J’aime bien cette idée d’apparition, de mystère et aussi les détails sur l’entourage du personnage qui installent une atmosphère. Merci Laurent.
Merci de la lecture et du retour, Martine. Je trouve difficile la mise en place dans l’espace des personnages, en restant court et lisible. Si je pense spontanément à des rencontres comme une apparition, je pense à Albertine à bicyclette chez Proust, la première rencontre d’Henry Miller par Anaïs Nin dans ses journaux, et la rencontre, quoique tragique, entre une humaine et un éléphant chez Volodine. Il doit bien sûr y en avoir une infinité !
Je suis encore complètement noyée (engluée?) dans le fantastique, et j’imagine avec amusement un texte où le personnage, naïf et un brin paranoïaque, se mettrait à délirer en découvrant les premiers cyclistes sur les chemins imaginant des créatures dangereuses, une ambiance à la Lovecraft… et la fuite du temps et des années plus tard ce petit être parano terrifié par les grandes mains vertes en carton aux couleurs du PMU… Mais je m’égare : j’ai aimé ce texte, sec, bref, concis, tout ce qu’il faut pour entrer dans l’histoire.

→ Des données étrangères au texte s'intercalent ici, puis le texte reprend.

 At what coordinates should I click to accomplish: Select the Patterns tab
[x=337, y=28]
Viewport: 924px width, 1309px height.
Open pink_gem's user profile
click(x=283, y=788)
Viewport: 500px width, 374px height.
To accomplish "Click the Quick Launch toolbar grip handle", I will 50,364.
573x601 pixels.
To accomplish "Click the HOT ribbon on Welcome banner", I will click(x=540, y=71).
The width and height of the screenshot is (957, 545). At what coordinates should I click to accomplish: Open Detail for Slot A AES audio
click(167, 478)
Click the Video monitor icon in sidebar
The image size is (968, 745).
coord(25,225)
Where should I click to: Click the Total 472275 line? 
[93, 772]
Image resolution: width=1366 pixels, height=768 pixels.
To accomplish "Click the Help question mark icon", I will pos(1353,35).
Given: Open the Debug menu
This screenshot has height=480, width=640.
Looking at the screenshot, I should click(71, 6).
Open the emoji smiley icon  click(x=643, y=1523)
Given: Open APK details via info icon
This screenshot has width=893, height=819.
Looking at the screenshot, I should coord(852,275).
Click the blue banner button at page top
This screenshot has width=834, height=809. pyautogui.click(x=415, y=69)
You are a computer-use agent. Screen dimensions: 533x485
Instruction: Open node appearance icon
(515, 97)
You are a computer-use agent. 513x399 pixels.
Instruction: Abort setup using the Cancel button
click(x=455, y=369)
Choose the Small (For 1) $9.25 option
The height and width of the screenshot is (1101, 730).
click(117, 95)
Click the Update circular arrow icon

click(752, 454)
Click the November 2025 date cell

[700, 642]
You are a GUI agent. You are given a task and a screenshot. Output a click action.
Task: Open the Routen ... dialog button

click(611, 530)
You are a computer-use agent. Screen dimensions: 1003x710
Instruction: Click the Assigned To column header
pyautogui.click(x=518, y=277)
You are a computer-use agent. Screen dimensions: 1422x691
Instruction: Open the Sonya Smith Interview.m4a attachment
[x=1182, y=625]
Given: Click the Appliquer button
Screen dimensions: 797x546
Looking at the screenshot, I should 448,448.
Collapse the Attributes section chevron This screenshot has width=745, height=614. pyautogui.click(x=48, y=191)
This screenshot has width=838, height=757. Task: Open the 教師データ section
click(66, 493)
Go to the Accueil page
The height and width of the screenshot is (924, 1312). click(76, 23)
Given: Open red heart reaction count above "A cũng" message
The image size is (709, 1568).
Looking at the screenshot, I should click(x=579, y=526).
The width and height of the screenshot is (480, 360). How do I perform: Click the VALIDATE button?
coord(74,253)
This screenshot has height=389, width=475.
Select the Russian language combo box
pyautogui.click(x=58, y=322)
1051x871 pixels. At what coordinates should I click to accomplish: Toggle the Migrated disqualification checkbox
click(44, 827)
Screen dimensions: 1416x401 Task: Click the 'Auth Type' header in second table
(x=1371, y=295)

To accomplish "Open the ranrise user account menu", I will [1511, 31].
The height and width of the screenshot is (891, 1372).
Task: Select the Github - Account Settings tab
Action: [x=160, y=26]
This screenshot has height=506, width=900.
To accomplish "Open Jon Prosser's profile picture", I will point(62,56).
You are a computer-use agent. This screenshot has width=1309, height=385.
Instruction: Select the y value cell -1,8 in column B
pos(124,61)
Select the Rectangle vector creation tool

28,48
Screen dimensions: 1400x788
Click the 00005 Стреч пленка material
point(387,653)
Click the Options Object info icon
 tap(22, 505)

Merci, j’ajoute une image qui peut être un peu dans cette ambiance, avec ces tricycles avec une grande roue, dont je ne connais pas le nom. Je ne l’ai pas lue, en anglais il y a de la littérature SF cyclo-féministe : https://takingthelane.com/bikes-in-space/
No way! Ça c’est drôle! Super je vais regarder ça.